2

I will be setting up a server at work and I need some advice on some details. The setup will be one blade-type server (8-core, 16GB RAM) with two subsystems - one for the main storage the other to back it up. I'm shooting for a 20TB array (I know it'll be less after formatting and parity drives).

Is there any advantage one way or the other with either 20 1TB drives or 10 2TB drives?

I'm not sure right now how many controllers I should have either (in the quote I have is a dual-port controller). I would think two controllers for a server of this size would be a better choice than the dual-port controller (but I really don't know).

Would an array of this size have any performance issues in RAID 5 or 6 (I know RAID 5 or 6 are "slower" because of all the parity calculations).

Also, these will be either WD RE3 (1TB) or the RE4 (2TB).

Oh, also, for the backup array would it be ok to use the WD 2TB green drives (also in RAID5 or 6)?

pauska
  • 19,620
  • 5
  • 57
  • 75
  • 2
    Don't forget that rebuilding an array of that size is likely to be a painful experience. – pehrs Mar 12 '10 at 09:45
  • 2
    Regardless of which way you go you should really factor in a couple of hot spares. – John Gardeniers Mar 12 '10 at 10:41
  • 1
    One spare should be sufficient with RAID6 – pauska Mar 12 '10 at 12:27
  • In principle one spare would be enough for RAID 6 but with such large drives there is an increased risk of another drive going down while the array is rebuilt, which will take a fair bit of time. If it was my system I'd want that second spare. – John Gardeniers Mar 13 '10 at 06:35
  • Spares should be avoided on Raid 5/6 this big. The automatic rebuild is a problem. With arrays this big, chances are it will break again during rebuild. Once a drive fails, you want to check your backup, and choices, before a rebuild and start a manual rebuild over the weekend. – Posipiet Mar 16 '10 at 14:53

7 Answers7

4

20 drives 1tb - more IO performance for at least reading (depends how you set them up).

10 drives 2tb: less IO perforamnce, problems with RAID 5 quality - go fo RAID 6 to avoid issues in case a disc fails. 2tb drives are the limit to reliably rebuild.
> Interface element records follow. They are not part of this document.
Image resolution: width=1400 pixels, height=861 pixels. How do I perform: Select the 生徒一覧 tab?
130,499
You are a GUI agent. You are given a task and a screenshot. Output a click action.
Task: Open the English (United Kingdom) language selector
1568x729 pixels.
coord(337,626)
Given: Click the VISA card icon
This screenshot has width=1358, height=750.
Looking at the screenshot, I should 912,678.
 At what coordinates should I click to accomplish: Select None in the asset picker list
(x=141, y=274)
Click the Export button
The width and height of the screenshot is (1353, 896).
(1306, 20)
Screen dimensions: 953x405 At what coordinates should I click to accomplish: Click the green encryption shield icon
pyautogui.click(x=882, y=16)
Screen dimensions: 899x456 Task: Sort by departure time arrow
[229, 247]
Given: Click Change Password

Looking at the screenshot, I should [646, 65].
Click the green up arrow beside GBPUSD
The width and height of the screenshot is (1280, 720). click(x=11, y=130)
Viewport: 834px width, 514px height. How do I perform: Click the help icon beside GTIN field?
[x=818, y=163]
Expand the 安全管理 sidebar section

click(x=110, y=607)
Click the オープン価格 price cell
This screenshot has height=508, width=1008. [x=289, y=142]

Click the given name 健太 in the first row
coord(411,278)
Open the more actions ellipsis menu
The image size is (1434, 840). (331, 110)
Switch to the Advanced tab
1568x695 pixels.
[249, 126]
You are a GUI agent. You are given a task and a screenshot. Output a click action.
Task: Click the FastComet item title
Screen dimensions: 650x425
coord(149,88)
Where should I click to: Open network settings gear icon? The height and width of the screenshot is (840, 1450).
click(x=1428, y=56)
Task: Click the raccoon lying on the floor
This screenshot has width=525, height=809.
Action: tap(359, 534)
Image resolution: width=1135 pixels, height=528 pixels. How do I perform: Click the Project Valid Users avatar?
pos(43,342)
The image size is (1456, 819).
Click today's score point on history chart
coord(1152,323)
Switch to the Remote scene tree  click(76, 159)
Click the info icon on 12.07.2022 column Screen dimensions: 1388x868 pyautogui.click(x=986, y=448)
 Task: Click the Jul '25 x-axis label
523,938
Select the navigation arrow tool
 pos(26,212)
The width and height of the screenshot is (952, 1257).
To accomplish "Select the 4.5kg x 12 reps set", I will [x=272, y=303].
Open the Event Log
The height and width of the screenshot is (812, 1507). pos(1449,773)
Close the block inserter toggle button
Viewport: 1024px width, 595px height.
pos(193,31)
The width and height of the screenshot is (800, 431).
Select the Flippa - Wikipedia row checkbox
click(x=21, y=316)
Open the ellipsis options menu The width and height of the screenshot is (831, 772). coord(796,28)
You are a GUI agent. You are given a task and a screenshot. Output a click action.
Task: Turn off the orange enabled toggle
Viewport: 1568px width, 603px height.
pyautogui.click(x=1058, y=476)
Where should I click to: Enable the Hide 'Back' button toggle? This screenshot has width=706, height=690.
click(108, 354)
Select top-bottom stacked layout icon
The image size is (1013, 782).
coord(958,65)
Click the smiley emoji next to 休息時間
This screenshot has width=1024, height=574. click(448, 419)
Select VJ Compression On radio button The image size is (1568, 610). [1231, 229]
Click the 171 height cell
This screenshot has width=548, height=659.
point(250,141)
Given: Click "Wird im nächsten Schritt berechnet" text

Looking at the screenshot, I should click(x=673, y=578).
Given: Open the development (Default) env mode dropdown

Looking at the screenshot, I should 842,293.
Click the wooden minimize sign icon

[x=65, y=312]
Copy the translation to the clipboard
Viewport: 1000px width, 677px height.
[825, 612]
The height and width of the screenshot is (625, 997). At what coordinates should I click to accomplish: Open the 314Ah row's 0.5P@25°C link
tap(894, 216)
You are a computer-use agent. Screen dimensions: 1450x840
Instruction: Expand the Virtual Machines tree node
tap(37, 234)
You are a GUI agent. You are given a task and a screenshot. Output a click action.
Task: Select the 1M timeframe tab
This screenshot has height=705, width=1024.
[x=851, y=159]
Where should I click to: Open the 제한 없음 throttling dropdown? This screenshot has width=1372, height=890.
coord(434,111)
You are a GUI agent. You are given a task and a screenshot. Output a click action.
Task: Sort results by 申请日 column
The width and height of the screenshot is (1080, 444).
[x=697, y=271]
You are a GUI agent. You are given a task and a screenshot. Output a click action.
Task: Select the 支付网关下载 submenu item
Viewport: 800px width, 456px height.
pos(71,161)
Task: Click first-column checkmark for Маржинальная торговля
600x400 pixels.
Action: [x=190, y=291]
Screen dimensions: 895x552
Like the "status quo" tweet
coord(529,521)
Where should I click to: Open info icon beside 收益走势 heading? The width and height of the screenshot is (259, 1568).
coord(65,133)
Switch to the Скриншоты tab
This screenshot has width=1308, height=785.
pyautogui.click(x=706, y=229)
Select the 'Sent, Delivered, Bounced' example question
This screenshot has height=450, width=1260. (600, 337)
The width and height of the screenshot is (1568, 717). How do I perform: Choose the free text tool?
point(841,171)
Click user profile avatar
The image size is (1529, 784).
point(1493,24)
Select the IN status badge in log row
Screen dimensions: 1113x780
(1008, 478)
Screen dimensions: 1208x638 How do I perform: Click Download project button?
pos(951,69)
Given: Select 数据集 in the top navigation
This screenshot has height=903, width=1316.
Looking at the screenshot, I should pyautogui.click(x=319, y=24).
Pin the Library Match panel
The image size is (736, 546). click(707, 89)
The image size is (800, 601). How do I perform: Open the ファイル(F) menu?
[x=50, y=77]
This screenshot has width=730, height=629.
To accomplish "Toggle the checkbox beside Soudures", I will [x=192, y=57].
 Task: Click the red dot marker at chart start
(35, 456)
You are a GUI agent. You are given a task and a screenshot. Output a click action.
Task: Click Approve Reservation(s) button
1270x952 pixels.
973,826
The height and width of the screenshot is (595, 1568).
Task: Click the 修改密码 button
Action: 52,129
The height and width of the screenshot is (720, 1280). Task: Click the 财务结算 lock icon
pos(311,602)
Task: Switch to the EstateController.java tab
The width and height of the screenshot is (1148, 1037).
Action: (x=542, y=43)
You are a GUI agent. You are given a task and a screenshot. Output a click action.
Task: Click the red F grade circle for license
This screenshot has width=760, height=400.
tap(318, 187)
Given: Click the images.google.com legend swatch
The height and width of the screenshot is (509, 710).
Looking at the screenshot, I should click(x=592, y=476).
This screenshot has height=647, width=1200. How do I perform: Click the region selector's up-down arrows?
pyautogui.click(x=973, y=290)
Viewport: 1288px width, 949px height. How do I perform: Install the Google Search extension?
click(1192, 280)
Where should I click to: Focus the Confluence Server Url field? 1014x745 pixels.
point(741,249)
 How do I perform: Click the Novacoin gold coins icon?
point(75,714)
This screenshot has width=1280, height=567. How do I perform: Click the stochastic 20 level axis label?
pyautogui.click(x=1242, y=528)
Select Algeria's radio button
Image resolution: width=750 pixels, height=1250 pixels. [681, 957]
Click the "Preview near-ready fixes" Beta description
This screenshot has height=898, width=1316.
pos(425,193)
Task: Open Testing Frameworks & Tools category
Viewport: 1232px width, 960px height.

I'm not sure right now how many controllers I should have either (in the quote I have is a dual-port controller).

You should go for a SAS setup. Would be ok to use 1 SAS port, though I would go with a dual port cage an a dual port controller. I ahve a setup similar to that (well, smaller, faster) using WD 300gb Velociraptors and use an Adaptec 5805 and a Supermicro cage with 24 slots in 1 rack unnits (2.5" all) and a SAS backplane for them.

note that SAS can handle SATA drives - they are logically and physically compatible, just plug them in.

The Adaptec handles up to around 190 discs ;) And has plenty of CPU perforamcne for that little IO.

Oh, also, for the backup array would it be ok to use the WD 2TB green drives (also in RAID5 or 6)?

Backup - in general slower is ok. So, yes.

TomTom
  • 51,649
  • 7
  • 54
  • 136
2

If you're using the controller to do your RAID'ing then having two controllers will obviously mean you'll have two separate arrays (i.e. 2 x 10 disks or 2 x 5 disks), if you're using software RAID then this isn't a problem.

Also something to be aware of; 20 disks in a R6 config = 18*(1000*.95)=17.1TB, Windows (you don't mention what OS you're using) will support 16TB volumes with the largest cluster size but any more than that is 'unsupported' at best, if it's linux then things vary.

Now onto the question, and my answer comes down to how important the data you're storing is. I consider my primary focus to be the maintenance of existing data, everything else is secondary - with that in mind I'd be tempted to go for a 20 x 2TB RAID 10 configuration if you have the budget, if not then the 10 x 2TB RAID 6 config and lastly the 20 x 1TB RAID 5. I'd also make sure I had a few spare drives lying around nearby and ensure I had my drive-failure alerting working fine too.

Regarding backup then for intermittent (i.e. non-24/7) use those green drives are fine.

Chopper3
  • 101,299
  • 9
  • 108
  • 239
0

Try to stay away from RAID-5 and big (1TB+) disks. I got myself in that trap, and I'm not going to wait for a drive failure before I redesign my raid.

Like Chopper said, if you have the budget: Run 20x1TB RAID10 or with dual-controllers; 2x10x1TB. It will give you much better write speed, allthough only 10TB of RAW storage.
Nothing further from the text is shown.